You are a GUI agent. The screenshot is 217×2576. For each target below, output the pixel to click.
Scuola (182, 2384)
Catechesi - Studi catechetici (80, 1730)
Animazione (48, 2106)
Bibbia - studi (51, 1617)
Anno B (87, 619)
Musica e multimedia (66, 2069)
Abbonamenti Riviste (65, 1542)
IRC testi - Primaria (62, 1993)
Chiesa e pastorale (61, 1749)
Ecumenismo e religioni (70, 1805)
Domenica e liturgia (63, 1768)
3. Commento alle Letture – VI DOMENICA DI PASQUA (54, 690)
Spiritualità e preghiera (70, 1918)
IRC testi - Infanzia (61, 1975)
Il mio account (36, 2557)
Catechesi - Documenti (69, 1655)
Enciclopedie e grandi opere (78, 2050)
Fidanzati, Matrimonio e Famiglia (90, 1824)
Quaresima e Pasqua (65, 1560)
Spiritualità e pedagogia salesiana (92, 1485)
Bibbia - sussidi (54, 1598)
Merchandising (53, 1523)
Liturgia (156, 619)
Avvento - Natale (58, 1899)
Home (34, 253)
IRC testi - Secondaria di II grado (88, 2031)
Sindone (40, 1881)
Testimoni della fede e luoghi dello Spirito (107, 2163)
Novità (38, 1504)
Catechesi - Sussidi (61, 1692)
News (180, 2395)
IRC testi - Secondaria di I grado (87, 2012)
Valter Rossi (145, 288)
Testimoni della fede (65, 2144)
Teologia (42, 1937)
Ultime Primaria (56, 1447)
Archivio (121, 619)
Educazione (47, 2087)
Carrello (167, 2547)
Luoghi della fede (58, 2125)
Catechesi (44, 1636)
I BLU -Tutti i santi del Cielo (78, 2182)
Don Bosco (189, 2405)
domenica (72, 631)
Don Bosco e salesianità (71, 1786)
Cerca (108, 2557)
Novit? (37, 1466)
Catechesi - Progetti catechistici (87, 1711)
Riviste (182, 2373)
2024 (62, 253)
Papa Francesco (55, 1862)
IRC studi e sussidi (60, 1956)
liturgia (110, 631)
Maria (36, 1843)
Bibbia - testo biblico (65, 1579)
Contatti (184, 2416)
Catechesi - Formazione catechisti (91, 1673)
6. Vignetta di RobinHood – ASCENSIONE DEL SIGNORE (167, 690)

_ _ _ _

• What needs to be done
Return all of the data word for word.

• Task answer
You are a GUI agent. The screenshot is 217×2576. For each target below, output the pixel to click.
Scuola (182, 2384)
Catechesi - Studi catechetici (80, 1730)
Animazione (48, 2106)
Bibbia - studi (51, 1617)
Anno B (87, 619)
Musica e multimedia (66, 2069)
Abbonamenti Riviste (65, 1542)
IRC testi - Primaria (62, 1993)
Chiesa e pastorale (61, 1749)
Ecumenismo e religioni (70, 1805)
Domenica e liturgia (63, 1768)
3. Commento alle Letture – VI DOMENICA DI PASQUA (54, 690)
Spiritualità e preghiera (70, 1918)
IRC testi - Infanzia (61, 1975)
Il mio account (36, 2557)
Catechesi - Documenti (69, 1655)
Enciclopedie e grandi opere (78, 2050)
Fidanzati, Matrimonio e Famiglia (90, 1824)
Quaresima e Pasqua (65, 1560)
Spiritualità e pedagogia salesiana (92, 1485)
Bibbia - sussidi (54, 1598)
Merchandising (53, 1523)
Liturgia (156, 619)
Avvento - Natale (58, 1899)
Home (34, 253)
IRC testi - Secondaria di II grado (88, 2031)
Sindone (40, 1881)
Testimoni della fede e luoghi dello Spirito (107, 2163)
Novità (38, 1504)
Catechesi - Sussidi (61, 1692)
News (180, 2395)
IRC testi - Secondaria di I grado (87, 2012)
Valter Rossi (145, 288)
Testimoni della fede (65, 2144)
Teologia (42, 1937)
Ultime Primaria (56, 1447)
Archivio (121, 619)
Educazione (47, 2087)
Carrello (167, 2547)
Luoghi della fede (58, 2125)
Catechesi (44, 1636)
I BLU -Tutti i santi del Cielo (78, 2182)
Don Bosco (189, 2405)
domenica (72, 631)
Don Bosco e salesianità (71, 1786)
Cerca (108, 2557)
Novit? (37, 1466)
Catechesi - Progetti catechistici (87, 1711)
Riviste (182, 2373)
2024 (62, 253)
Papa Francesco (55, 1862)
IRC studi e sussidi (60, 1956)
liturgia (110, 631)
Maria (36, 1843)
Bibbia - testo biblico (65, 1579)
Contatti (184, 2416)
Catechesi - Formazione catechisti (91, 1673)
6. Vignetta di RobinHood – ASCENSIONE DEL SIGNORE (167, 690)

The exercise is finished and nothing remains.